The Ramban emphasized that this mitzvah is in effect at all times. This view is upheld in the Shulchan Aruch (Even Ha’ezer 75:6, Pitchei Teshuvah ad loc).

This then is the significance of Yom Haatzmaut: that we have finally merited, after centuries of exile, to once again fulfill this lofty mitzvah, valued by the Sages as “equal to all the other mitzvot” (Sifre Re’eih), “to return and possess the land that God promised to our fathers” (Ramban). We should be full of gratitude to live here, in Eretz Yisrael, “the place that Moses and Aaron did not merit” (Ketubot 112a).

We should be grateful to be alive at this time in history, to witness the hour of redemption that so many great and holy leaders of our people did not merit to see.

Courageous Spirit

And yet one may ask: why should the fifth day of Iyyar be chosen for celebrating this event? Perhaps a different date, such as the date of the ceasefire after the War of Independence, would be a more appropriate choice?

While the military victory of a fledgling state over the armies of five enemy countries was certainly miraculous, that was not the greatest miracle of the establishment of the State of Israel.

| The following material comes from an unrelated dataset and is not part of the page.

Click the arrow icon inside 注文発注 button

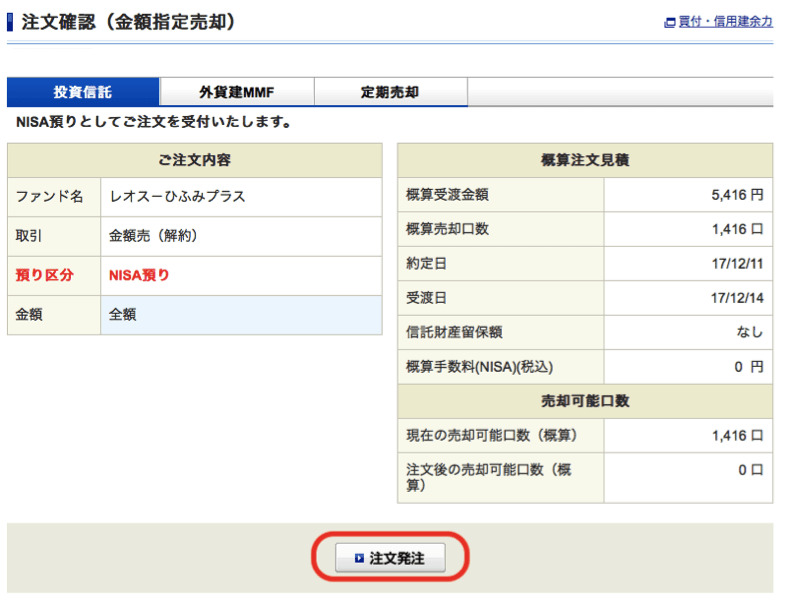(x=358, y=559)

The true miracle was the remarkable courage displayed on the fifth of Iyyar in making the fateful decision & announcing the establishment of an independent state. This decision, in the face of heavy pressure from the U.S. State Department not to declare a state & belligerent threats of the surrounding Arab countries to attack & destroy the Jewish community in Eretz Yisrael, was by no means a trivial matter. The motion to declare a state passed by only a thin majority in Ben-Gurion’s cabinet.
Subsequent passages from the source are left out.